─── THE RECORDS ───

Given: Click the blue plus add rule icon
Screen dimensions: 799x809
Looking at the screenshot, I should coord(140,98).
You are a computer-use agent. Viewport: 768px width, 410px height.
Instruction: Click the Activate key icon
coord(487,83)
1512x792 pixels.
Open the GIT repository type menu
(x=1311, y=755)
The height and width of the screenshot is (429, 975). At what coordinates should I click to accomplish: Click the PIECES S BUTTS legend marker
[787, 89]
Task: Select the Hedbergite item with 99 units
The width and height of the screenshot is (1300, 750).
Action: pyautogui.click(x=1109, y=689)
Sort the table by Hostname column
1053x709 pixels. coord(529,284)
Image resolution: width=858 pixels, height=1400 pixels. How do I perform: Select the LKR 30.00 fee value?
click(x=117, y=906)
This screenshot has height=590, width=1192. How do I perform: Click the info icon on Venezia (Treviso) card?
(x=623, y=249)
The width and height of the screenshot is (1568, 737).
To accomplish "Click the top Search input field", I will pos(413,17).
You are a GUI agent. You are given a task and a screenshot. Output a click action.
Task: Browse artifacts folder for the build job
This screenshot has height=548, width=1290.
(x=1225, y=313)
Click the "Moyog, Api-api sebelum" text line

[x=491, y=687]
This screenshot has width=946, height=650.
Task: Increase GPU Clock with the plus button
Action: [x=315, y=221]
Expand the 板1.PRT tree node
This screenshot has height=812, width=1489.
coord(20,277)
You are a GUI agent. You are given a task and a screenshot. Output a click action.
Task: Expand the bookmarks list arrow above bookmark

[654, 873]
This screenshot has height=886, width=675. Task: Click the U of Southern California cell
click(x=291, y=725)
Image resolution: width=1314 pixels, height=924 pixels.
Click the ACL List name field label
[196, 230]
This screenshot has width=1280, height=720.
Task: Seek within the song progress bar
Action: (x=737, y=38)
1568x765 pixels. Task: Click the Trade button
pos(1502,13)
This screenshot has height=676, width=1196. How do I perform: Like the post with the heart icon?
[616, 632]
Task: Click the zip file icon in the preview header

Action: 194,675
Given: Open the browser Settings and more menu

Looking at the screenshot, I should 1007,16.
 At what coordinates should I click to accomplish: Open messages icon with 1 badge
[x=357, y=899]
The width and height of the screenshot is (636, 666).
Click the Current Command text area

───

HOW TO COMPLETE THIS TASK:
An exact transcription of every record above is required.

ANSWER SECTION:
Given: Click the blue plus add rule icon
Screen dimensions: 799x809
Looking at the screenshot, I should coord(140,98).
You are a computer-use agent. Viewport: 768px width, 410px height.
Instruction: Click the Activate key icon
coord(487,83)
1512x792 pixels.
Open the GIT repository type menu
(x=1311, y=755)
The height and width of the screenshot is (429, 975). At what coordinates should I click to accomplish: Click the PIECES S BUTTS legend marker
[787, 89]
Task: Select the Hedbergite item with 99 units
The width and height of the screenshot is (1300, 750).
Action: pyautogui.click(x=1109, y=689)
Sort the table by Hostname column
1053x709 pixels. coord(529,284)
Image resolution: width=858 pixels, height=1400 pixels. How do I perform: Select the LKR 30.00 fee value?
click(x=117, y=906)
This screenshot has height=590, width=1192. How do I perform: Click the info icon on Venezia (Treviso) card?
(x=623, y=249)
The width and height of the screenshot is (1568, 737).
To accomplish "Click the top Search input field", I will pos(413,17).
You are a GUI agent. You are given a task and a screenshot. Output a click action.
Task: Browse artifacts folder for the build job
This screenshot has height=548, width=1290.
(x=1225, y=313)
Click the "Moyog, Api-api sebelum" text line

[x=491, y=687]
This screenshot has width=946, height=650.
Task: Increase GPU Clock with the plus button
Action: [x=315, y=221]
Expand the 板1.PRT tree node
This screenshot has height=812, width=1489.
coord(20,277)
You are a GUI agent. You are given a task and a screenshot. Output a click action.
Task: Expand the bookmarks list arrow above bookmark

[654, 873]
This screenshot has height=886, width=675. Task: Click the U of Southern California cell
click(x=291, y=725)
Image resolution: width=1314 pixels, height=924 pixels.
Click the ACL List name field label
[196, 230]
This screenshot has width=1280, height=720.
Task: Seek within the song progress bar
Action: (x=737, y=38)
1568x765 pixels. Task: Click the Trade button
pos(1502,13)
This screenshot has height=676, width=1196. How do I perform: Like the post with the heart icon?
[616, 632]
Task: Click the zip file icon in the preview header

Action: 194,675
Given: Open the browser Settings and more menu

Looking at the screenshot, I should 1007,16.
 At what coordinates should I click to accomplish: Open messages icon with 1 badge
[x=357, y=899]
The width and height of the screenshot is (636, 666).
Click the Current Command text area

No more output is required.